Does Anyone Really Die for Another Anymore?
When relationships are built on convenience instead of emotion, the mirror of society begins to blur.

"Substitute" a word that seems harmless at first glance. It simply means "something that replaces another." In the context of objects, it feels practical, even helpful. But when it comes to people, relationships, love, and promises this word becomes dangerous. Perhaps terrifying. Today’s world is slowly becoming one where everything is replaceable even human bonds, feelings, and memories — and that too, all in the name of convenience and happiness.

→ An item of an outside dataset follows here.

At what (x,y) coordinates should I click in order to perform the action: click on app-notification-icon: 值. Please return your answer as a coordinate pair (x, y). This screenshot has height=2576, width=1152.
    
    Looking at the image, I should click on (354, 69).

Just yesterday, something happened that made this concept hit home. We had two pet dogs close companions since their early days. They would play together, eat together, rest together inseparable. Then one of them died unexpectedly. The other dog was unusually quiet the next day, lying here and there as if searching for his lost friend. But the moment we brought home a new companion for him, he became his old cheerful self again. The same energy, same playfulness as if nothing had ever happened.
At first, I thought, “Well, he’s just an animal.” But the very next moment, a more painful thought crossed my mind "Humans are doing the same thing now, aren’t they?"

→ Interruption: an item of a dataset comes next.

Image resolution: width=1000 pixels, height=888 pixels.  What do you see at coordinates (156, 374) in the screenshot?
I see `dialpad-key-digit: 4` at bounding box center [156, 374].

Later that day, I came across a social media post from a girl celebrating her birthday. She looked joyful, surrounded by gifts, cake, laughter, and company most notably, with her second fiancé. For a moment, I paused and wondered,
“Where is the first?”
And I remembered he was the one who had loved her deeply. Who was terminally ill and undergoing dialysis. Who wanted nothing more than for her to be by his side in his final days, as his wife. He had made promises, loved sincerely, and had been willing to give her the world. And yet, when he asked her to marry him, her response was chillingly practical:
"I’m doing my training balancing both marriage and practice is too difficult for me right now."
That single sentence was more than an excuse it was a reflection of a larger truth. When love is weighed against personal convenience, convenience often wins. Today, that same girl is happily engaged again, laughing and posing for pictures. No sign of remorse, no pause to remember. No tribute to the man who once meant everything to her.
Even more surprising is the fact that she is now engaged to the brother of her late fiancé. The same family, the same roots just a different name. What’s worse is that this engagement, too, seems to be dragging on. Long engagements, parties, meetups, photos, public celebrations all while the wedding is postponed for vague reasons. One has to ask: What kind of traditions are we following now?
We, who once belonged to a culture where engagement was sacred, where seeing one's fiancé before marriage was considered improper we now use engagements as open invitations for meetups and extended ‘trial periods.’ The very customs that once protected the dignity of relationships are being replaced by a new culture of delay, emotional detachment, and public display.
This particular girl is not young or unaware. She is a qualified nurse educated, trained, and mature enough to understand the depth of love and the responsibility of commitment. Yet, she chose ease over emotion, modern comfort over old-school values.
But the issue isn’t just this one girl. This is a social pattern. We are witnessing a generational shift one that celebrates individual freedom, but often forgets moral accountability. We are raising individuals who see relationships not as lifelong commitments but as convenient connections. People are quick to replace others lovers, friends, even family just like we replace phones or shoes.
Is this just one isolated story?
No. This is a societal crisis.
This is a trend.
This is the new normal, and we are either part of it as victims, spectators, or contributors.
We must begin to understand:
Love requires sacrifice, not comfort.
Engagement is a commitment, not a license to delay.
Relationships are responsibilities, not Instagram content.
In the end…
Today’s events have made two things painfully clear:
1. No one really dies for another anymore.
2. Substitutes whether people or things eventually make us forget our grief.
3. When relationships become rituals without feeling, society begins to fall apart.
A humble plea to parents:
If you have engaged your daughter to someone, do not delay the marriage unnecessarily. Using education or training as reasons to postpone weddings can lead to confusion, emotional damage, and moral drift. Educate your daughters, yes but also raise them to value commitment, sincerity, and emotional responsibility.
let us all commit to restoring the lost meaning of relationships.
Let’s revive sincerity.
Let’s bring back the sacredness of promises.
Let’s teach our children that love is not a convenience — it is a calling, a responsibility, and above all, a trust.